The dumbbell hip thrust is an incredibly effective (and unintimidating) exercise to develop glutes and hamstrings and is slowly but surely gaining traction in the fitness community.
In this article, I compiled everything you need to know about the dumbbell hip thrust into an easy-to-follow guide so you learn the proper exercise form to get the best bang for your buck. This article also covers the muscles worked, exercise benefits, and dumbbell hip thrust alternatives.
How to Perform a Dumbbell Hip Thrust: Step-By-Step Guide
Follow the steps below to master the dumbbell hip thrust form, avoid potential injuries, and maximize exercise efficiency:
Step One — Set Up Everything
Place a dumbbell of an appropriate weight on the floor beside a weight bench. Sit on the floor on the same side as the dumbbell with your back against the bench’s side. Feel free to place an exercise mat on the bench’s edge to keep it from digging into your back. The bench should be of appropriate height; your shoulder blades should be resting against the bench’s edge while you’re seated on the floor.

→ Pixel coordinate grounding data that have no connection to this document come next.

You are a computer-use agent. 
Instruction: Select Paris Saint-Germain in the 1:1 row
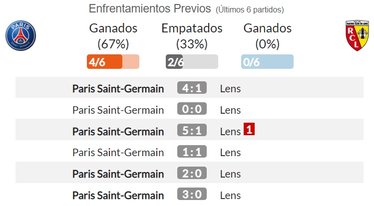tap(118, 153)
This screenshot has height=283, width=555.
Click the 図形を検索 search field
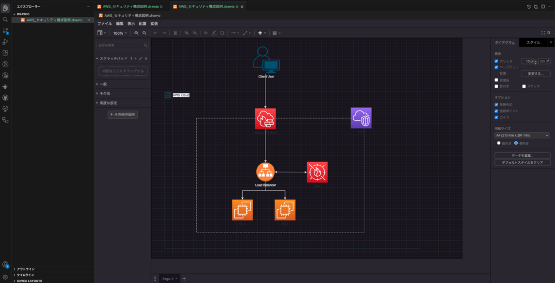tap(120, 46)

Shorter folks will be better off using a smaller plyo box instead of a weight bench.
Pro Tip: Choose a dumbbell weight that challenges you but allows you to maintain proper form throughout the exercise. Starting with the right weight is crucial for a safe and effective hip thrust.

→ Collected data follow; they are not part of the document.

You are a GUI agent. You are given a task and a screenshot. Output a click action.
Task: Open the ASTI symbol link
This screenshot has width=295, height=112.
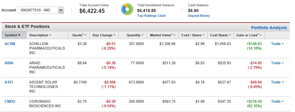point(9,82)
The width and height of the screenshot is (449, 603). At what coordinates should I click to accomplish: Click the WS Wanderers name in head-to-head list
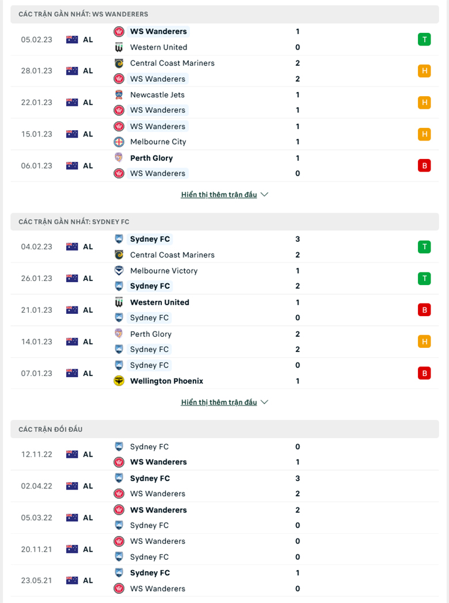tap(158, 462)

Step Two — Enter the Starting Position
Place the dumbbell horizontally in your hip crease and hold onto each end to ensure it stays in place. Plant your feet shoulder-width apart on the floor and turn your toes outward slightly. Get into the starting position by lifting your hips a few inches off the floor.

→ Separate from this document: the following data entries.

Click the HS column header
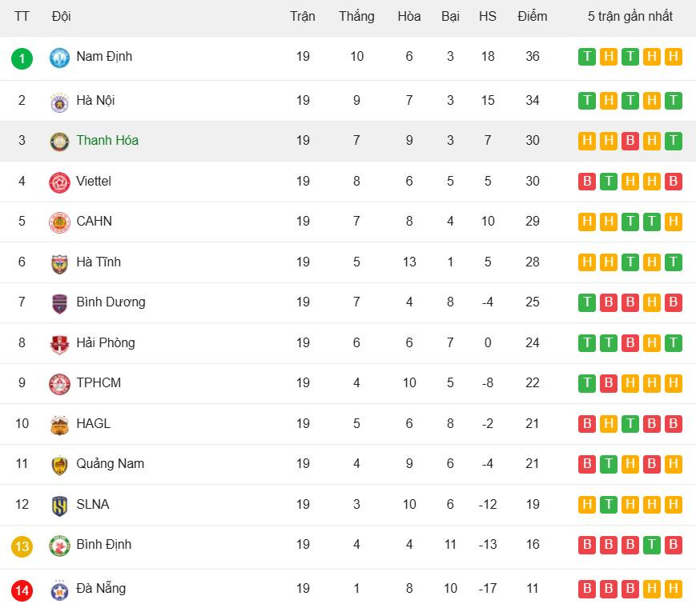696x612 pixels. tap(488, 16)
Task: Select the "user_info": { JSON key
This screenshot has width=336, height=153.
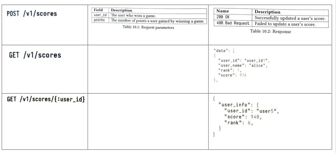Action: click(x=236, y=105)
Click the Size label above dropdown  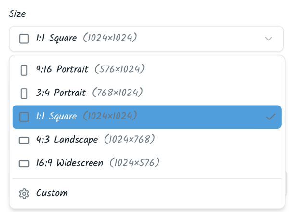point(17,13)

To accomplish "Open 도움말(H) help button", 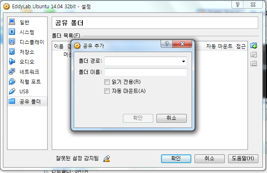I will (x=243, y=159).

Pro Tip: To ensure stability during the exercise, engage your core muscles by actively pulling your navel toward your spine. This will help protect your lower back and enhance your balance.
Step Three — Start the Thrust (Concentrics)
Thrust your hips towards the ceiling using your glutes and hamstrings. Your body, from the knees to the head, should be in a straight line at the top of the range of motion (ROM). Pause at the isometric contraction point at the top. Ensure a full range of motion for maximal muscle fiber recruitment.
Pro Tip: Squeeze your glutes in the fully shortened position. This contraction helps maximize the activation of your glutes, promoting hypertrophy. Also, always use the first hip thrust rep to check your form. If your lower and upper legs are not perpendicular at the top of the range of motion, readjust your feet.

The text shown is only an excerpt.